### DIRECTIVE
Reproduce the data below verbatim, starting at its first line and ending with the line that contains "point(605,378)". Copy nothing after that line.

:: RECORDS SHOWN

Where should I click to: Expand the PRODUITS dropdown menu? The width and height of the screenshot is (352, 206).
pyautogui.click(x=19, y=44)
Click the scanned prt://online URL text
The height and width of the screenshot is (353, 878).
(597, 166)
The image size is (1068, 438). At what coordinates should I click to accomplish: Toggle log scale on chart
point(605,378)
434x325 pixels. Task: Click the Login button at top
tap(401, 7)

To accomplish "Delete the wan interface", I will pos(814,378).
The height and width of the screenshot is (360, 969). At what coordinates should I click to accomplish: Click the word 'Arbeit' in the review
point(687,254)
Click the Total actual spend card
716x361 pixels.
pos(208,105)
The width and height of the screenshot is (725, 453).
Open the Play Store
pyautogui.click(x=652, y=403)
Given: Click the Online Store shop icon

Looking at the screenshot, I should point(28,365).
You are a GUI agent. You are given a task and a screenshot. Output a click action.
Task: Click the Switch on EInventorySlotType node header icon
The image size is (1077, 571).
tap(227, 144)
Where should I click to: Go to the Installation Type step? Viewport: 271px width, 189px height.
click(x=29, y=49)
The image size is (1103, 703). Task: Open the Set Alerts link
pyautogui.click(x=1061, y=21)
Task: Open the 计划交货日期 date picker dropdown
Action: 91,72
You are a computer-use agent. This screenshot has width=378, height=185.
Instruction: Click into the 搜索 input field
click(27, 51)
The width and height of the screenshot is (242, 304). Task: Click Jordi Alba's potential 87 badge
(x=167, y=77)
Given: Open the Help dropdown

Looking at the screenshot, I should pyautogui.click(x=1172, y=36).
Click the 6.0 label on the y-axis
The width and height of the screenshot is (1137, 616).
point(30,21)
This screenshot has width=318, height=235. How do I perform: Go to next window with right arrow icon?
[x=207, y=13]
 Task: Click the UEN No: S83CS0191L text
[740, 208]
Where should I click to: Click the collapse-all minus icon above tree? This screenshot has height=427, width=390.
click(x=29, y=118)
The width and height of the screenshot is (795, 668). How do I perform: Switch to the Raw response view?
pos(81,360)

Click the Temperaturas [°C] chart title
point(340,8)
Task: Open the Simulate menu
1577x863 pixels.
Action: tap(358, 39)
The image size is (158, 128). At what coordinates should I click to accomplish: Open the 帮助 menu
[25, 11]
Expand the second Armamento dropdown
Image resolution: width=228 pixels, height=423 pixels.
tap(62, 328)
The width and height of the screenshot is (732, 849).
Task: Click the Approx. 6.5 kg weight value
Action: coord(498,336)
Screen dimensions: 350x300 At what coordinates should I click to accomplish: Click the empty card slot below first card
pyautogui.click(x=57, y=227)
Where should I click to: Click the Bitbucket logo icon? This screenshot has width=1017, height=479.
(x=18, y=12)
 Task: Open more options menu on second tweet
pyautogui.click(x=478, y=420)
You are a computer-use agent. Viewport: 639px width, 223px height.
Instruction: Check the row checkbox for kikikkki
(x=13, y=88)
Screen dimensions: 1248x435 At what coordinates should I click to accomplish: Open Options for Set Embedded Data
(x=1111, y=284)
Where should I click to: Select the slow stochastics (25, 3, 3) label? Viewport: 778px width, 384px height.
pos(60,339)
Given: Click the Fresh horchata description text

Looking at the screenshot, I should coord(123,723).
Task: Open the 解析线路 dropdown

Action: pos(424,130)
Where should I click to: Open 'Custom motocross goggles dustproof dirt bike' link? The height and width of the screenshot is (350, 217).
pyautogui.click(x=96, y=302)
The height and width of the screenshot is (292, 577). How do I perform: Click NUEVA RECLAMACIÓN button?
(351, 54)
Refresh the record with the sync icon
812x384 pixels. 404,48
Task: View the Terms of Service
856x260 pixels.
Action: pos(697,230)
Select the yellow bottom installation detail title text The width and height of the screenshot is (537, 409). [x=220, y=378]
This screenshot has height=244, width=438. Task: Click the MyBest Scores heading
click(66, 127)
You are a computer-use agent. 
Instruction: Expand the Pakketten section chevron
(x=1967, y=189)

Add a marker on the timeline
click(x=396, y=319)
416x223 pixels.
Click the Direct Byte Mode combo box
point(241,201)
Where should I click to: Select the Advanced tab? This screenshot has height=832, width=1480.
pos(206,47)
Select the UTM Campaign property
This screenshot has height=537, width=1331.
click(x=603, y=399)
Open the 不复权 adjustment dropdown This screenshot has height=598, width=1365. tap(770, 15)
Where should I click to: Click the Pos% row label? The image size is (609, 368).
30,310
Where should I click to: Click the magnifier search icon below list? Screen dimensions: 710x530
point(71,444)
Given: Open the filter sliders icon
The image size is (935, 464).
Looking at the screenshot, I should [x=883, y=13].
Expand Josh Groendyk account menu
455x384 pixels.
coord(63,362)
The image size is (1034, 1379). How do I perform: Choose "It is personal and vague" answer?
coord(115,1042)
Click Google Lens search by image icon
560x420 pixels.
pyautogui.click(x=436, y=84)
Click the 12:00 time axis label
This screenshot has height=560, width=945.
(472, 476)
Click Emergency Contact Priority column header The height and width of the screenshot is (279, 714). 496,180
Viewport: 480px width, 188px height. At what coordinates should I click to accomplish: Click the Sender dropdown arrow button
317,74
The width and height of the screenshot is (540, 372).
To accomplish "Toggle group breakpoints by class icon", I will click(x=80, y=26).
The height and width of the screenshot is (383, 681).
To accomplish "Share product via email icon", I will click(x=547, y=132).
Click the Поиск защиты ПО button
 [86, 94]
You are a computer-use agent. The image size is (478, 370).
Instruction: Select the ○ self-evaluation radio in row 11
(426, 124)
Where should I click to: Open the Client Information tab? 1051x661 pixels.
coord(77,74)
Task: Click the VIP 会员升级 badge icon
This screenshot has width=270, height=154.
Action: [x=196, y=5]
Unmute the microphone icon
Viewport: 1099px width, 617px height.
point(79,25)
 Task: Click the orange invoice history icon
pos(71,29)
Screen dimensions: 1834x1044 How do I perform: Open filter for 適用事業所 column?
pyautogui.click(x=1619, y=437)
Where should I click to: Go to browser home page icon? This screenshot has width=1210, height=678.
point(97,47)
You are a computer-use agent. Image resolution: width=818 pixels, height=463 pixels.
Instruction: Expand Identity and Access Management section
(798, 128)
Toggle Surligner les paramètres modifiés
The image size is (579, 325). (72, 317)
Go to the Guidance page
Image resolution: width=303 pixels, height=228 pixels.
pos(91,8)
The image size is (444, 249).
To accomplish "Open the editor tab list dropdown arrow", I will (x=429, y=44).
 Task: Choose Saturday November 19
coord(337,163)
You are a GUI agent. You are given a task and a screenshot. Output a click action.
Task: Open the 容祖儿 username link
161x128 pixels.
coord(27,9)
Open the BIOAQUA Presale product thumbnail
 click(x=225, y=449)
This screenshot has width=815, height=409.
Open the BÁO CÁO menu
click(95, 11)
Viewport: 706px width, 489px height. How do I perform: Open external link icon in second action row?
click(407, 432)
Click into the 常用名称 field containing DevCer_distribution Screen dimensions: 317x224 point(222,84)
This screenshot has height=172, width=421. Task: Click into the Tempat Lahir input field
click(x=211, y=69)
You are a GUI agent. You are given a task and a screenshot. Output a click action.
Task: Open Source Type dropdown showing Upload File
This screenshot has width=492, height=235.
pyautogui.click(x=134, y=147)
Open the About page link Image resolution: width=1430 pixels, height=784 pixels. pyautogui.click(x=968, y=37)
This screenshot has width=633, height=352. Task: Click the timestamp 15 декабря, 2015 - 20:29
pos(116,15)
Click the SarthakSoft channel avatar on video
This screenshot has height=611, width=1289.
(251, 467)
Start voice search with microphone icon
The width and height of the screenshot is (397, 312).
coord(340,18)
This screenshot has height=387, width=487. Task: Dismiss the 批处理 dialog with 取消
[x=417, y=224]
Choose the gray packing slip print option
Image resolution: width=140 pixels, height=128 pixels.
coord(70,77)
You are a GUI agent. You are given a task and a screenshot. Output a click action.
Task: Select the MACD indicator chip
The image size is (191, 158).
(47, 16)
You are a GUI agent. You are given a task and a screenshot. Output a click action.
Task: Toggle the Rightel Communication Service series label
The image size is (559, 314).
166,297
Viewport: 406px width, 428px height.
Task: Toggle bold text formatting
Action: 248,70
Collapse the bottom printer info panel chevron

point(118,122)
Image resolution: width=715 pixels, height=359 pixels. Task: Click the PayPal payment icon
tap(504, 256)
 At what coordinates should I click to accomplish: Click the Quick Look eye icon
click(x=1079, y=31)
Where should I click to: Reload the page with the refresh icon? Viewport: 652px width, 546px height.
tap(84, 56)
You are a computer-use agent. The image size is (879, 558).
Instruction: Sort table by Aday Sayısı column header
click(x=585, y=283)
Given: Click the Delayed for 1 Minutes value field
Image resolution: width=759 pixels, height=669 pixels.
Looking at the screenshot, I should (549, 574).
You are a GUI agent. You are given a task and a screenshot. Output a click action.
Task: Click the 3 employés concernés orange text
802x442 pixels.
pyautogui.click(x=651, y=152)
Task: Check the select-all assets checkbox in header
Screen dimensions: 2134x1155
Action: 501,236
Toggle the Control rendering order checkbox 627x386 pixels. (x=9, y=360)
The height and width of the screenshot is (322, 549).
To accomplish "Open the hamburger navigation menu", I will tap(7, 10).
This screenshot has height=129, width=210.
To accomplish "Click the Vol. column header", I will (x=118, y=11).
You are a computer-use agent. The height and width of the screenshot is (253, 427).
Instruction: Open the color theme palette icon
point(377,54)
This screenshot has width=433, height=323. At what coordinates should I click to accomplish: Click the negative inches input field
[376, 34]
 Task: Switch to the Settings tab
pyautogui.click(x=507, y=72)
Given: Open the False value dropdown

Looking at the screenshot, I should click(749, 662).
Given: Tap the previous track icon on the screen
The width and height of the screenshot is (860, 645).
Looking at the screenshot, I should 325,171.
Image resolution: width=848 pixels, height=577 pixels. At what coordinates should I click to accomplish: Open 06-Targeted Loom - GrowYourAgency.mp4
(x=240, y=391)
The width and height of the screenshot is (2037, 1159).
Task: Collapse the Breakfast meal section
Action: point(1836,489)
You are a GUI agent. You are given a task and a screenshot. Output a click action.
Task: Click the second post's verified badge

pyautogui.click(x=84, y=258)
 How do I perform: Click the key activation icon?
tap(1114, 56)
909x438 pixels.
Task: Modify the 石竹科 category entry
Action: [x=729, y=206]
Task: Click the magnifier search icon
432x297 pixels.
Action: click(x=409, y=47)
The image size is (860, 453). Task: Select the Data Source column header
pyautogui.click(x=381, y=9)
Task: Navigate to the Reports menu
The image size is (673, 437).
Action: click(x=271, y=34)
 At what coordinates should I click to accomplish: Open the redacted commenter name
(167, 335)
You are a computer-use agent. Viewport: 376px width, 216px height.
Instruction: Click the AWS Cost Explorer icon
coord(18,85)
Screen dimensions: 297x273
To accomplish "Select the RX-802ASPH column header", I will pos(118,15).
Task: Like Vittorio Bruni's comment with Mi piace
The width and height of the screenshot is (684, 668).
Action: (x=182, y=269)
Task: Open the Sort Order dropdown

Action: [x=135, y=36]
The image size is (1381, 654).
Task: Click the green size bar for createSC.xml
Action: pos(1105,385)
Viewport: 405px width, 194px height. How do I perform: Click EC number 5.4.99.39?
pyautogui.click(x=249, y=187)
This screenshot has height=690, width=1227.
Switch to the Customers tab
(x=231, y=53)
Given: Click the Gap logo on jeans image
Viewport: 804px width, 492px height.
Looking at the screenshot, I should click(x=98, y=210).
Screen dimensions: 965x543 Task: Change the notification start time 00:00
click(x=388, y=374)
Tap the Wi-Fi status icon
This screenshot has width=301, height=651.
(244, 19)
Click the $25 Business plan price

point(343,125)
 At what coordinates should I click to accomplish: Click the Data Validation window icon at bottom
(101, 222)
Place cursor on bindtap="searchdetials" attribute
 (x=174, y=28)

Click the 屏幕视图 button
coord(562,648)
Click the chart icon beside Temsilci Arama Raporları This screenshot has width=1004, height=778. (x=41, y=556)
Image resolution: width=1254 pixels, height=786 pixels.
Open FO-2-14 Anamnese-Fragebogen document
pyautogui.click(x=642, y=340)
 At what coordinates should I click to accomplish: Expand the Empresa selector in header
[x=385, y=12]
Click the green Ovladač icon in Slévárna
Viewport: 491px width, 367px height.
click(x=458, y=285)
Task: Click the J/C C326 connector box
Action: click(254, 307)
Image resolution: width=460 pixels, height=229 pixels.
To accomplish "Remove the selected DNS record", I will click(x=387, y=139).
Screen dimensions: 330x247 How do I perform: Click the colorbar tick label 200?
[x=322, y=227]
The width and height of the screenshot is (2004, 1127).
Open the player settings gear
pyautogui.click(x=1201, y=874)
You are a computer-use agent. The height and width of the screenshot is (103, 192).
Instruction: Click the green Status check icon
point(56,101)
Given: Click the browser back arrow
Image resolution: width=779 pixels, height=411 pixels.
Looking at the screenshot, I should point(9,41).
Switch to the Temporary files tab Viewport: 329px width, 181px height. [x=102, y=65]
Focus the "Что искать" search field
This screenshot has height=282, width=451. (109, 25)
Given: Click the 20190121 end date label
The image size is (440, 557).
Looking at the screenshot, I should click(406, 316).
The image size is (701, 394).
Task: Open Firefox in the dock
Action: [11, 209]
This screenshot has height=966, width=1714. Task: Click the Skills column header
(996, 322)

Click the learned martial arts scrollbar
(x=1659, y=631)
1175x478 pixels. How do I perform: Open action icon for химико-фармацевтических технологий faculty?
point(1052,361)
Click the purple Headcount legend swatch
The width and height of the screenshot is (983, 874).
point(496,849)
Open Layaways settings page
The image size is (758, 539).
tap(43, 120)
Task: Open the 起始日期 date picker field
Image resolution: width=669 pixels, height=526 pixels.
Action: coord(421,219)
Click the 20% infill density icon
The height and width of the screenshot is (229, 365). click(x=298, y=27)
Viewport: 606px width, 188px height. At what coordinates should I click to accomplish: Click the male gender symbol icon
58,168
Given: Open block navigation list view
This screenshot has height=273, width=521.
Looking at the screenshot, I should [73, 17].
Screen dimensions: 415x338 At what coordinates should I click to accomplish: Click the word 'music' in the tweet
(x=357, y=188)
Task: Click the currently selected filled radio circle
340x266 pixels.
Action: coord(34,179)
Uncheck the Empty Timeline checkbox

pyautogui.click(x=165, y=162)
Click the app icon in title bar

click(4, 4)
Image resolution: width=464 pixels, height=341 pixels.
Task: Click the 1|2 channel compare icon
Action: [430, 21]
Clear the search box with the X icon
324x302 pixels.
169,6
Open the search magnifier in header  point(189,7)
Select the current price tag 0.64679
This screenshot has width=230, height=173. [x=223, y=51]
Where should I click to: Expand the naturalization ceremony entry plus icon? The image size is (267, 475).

::::

### RESULT FOR THIS TASK
Where should I click to: Expand the PRODUITS dropdown menu? The width and height of the screenshot is (352, 206).
pyautogui.click(x=19, y=44)
Click the scanned prt://online URL text
The height and width of the screenshot is (353, 878).
(597, 166)
The image size is (1068, 438). At what coordinates should I click to accomplish: Toggle log scale on chart
point(605,378)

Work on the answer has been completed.